The cave looks fascinating with a number of trees taking roof in the caverns. The trekking terrain in the cave was quite dark and we had to cross a wooden bridge.

Tetrahedron Pavilion
 
 The middle of the cave has a Tetrahedron Pavilion on a mound that was laid down by king Rama V during Buddhist Era 2433. The pavilion represents the symbol of Prachuapkhiri Province and was done by skilled workers in Bangkok and taken to the existing site. The trekking expedition was a life-changing experience for me.


Phetchaburi
 
Around 62 km from Hua Hin is Phetchaburi that implies the “City of Diamonds” in Thai.
 
Phra Nakhon Khiri Palace
 
The premier attraction is Phra Nakhon Khiri Palace that denotes holy city hill is the premier palace on a mountain range in Thailand. 
 
We took the cable car ride to reach the palace lying in the historical park around 95 metres high above the sea level. We had to negotiate through a flight of steps and cobbled paths that lead to the palace. Locally famed as “Khao Wang” or the mountain with a palace, it flaunts a fusion of European, Chinese and Thai art. 
 
Set up in 1858 by king Rama IV or king Mongkut, the palace is spread over three peaks-western, central and eastern. We glanced at king Mongkut’s Palace at western peak that houses the king’s residential quarters.
 
Wat Phra Kaew shrine
 
There is Wat Phra Kaew- the shrine devoted to the king. Travellers visiting the palace need to take care since there are scores of monkeys in the park.

Ayuthayya
 
During my first visit to Thailand in April 2011, I travelled to Ayuthayya to experience the fun of Songkran celebration.
Once the capital of Siam, Ayuthayya or Phra Nakhon Si
 
 
                            A glimpse of Wat Phra Si Sanphet
 
Ayuthayya is 76 km from Bangkok and has been declared as a World Heritage Site by UNESCO in 1991.  The fabled city derived its name from Ayodhya, remained the capital for 417 years and flourished during 17th century. The city was under different royal dynasties of Thailand and was plundered by Burmese in 1767.

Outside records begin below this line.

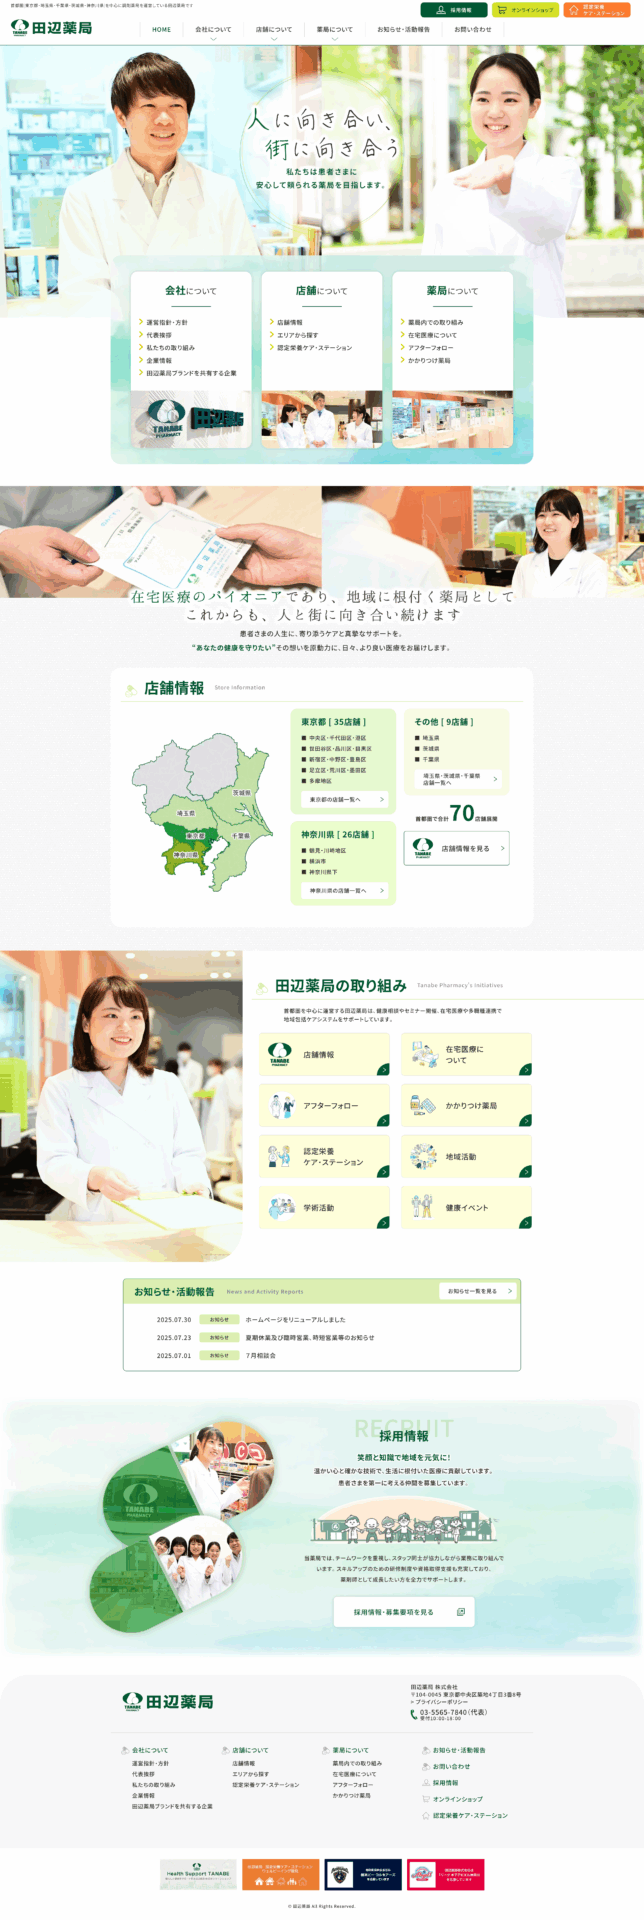Open the 認定栄養ケア・ステーション initiative card

pyautogui.click(x=324, y=1156)
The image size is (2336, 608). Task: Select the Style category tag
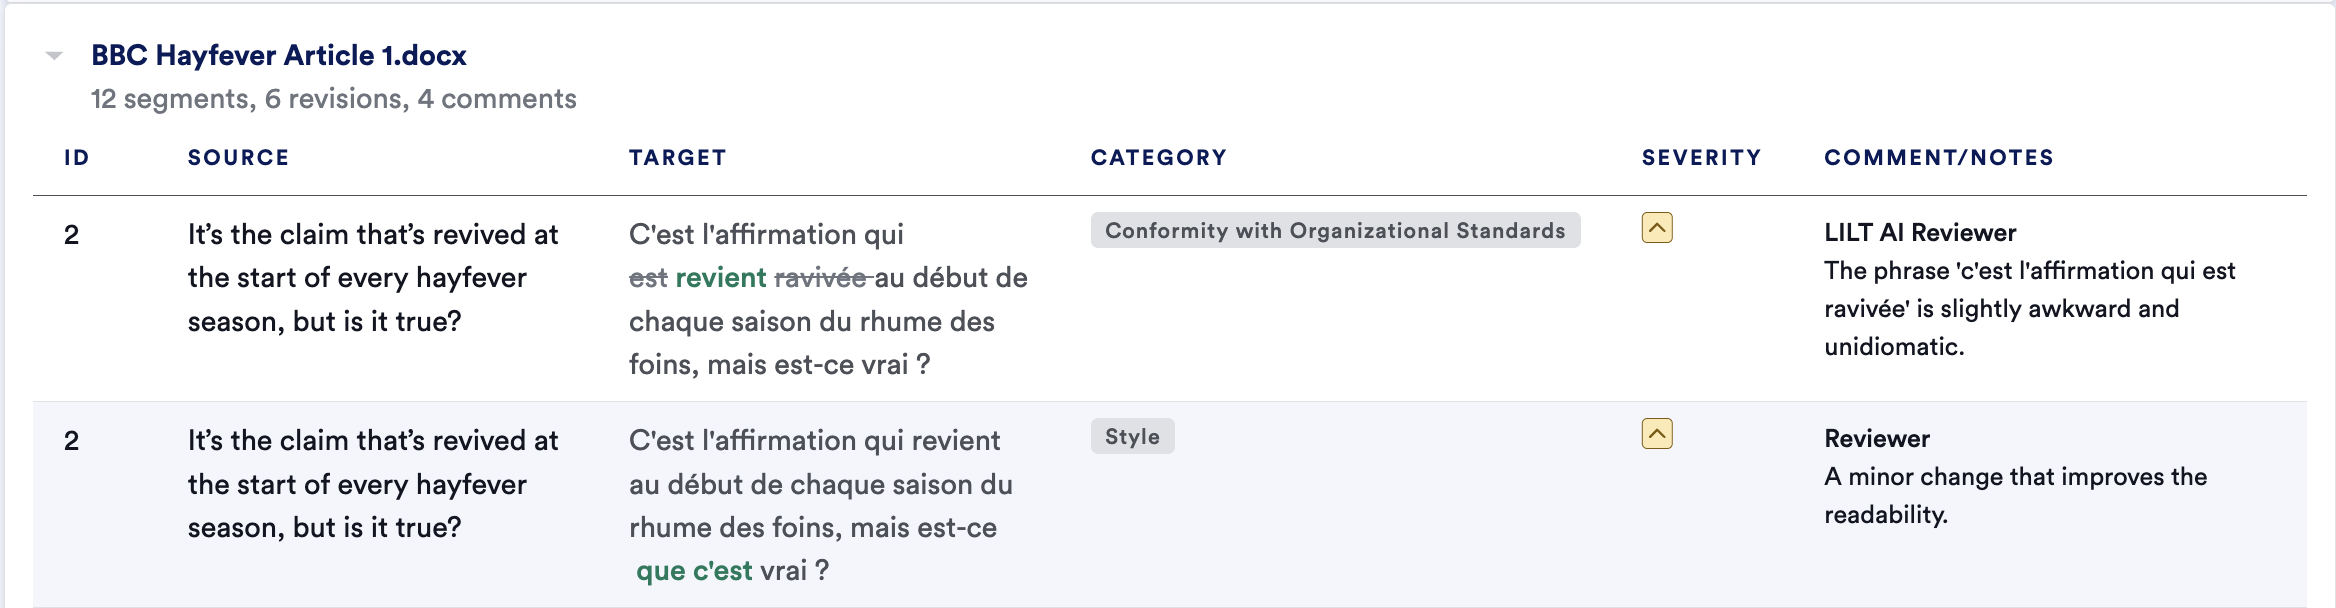(1132, 436)
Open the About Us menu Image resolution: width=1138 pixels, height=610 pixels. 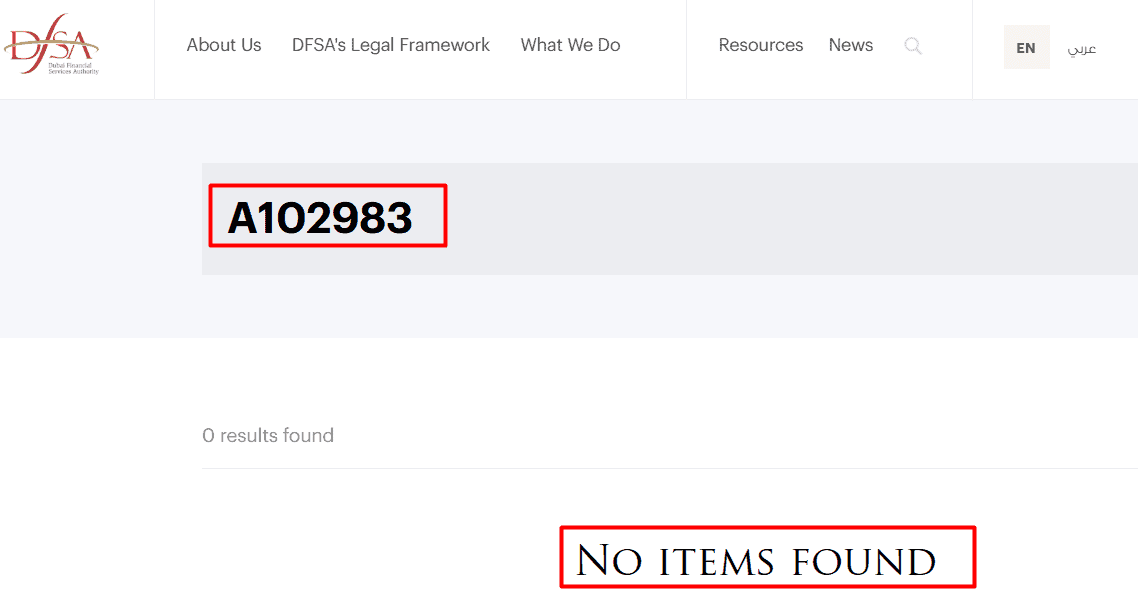[224, 45]
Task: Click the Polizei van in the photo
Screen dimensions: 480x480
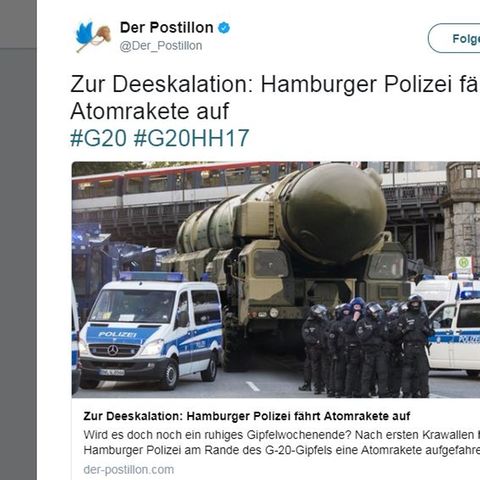Action: [x=150, y=330]
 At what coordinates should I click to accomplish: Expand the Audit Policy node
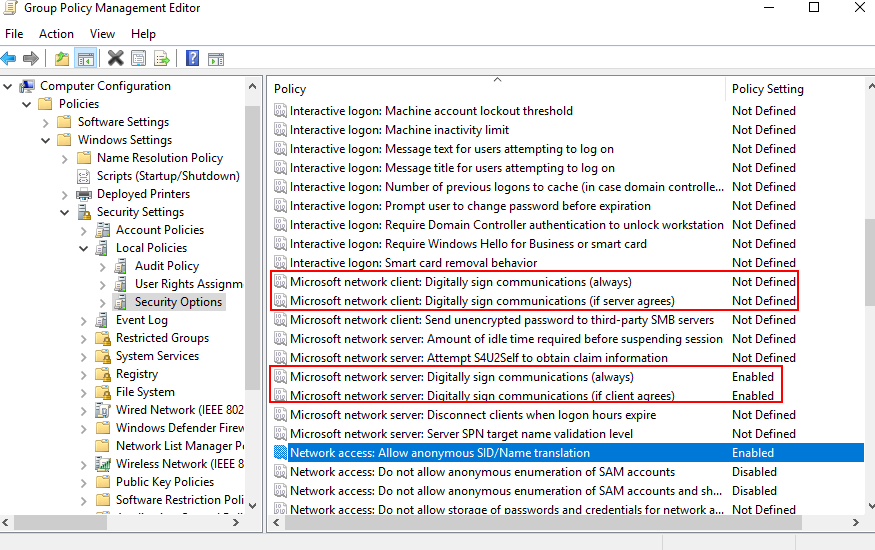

Ayuthayya was the brainchild of former Thai king, U-Thong in 1767 and there are abundant architectural grandeurs in the historic city. 
 
Bronze state of Buddha at Wihan Phra Mongkhon Bophit sanctuary
 
 We visited Wihan Phra Mongkhon Bophit – a huge sanctuary honouring tall, century-old, bronze image of Buddha that was installed during the rule of Thai king Songtham. 
 
It is incidentally one of the largest images of Buddha in bronze. A popular belief goes on in Thai that the Lord fulfills the wishes of devotees on Songkran.

The most outstanding monastery in Ayuthayya is Wat Phra Si Sanphet that was once a residential palace and is much similar to Wat Pho in Bangkok.
 

                     An outer view of Wihan Phra Mongkhon Bophit

 
We had wonderful glimpses of the three towering chedis or pyramid-style stupas that are artistically inclined and are the prime attractions of Ayuthayya. A chedi has a Burmese architecture at its base and its upper tiers depict Thai style of art. During the golden period of Ayuthayya, Wat Phra Si Sanphet earned glory across Asia for its architectural wonder.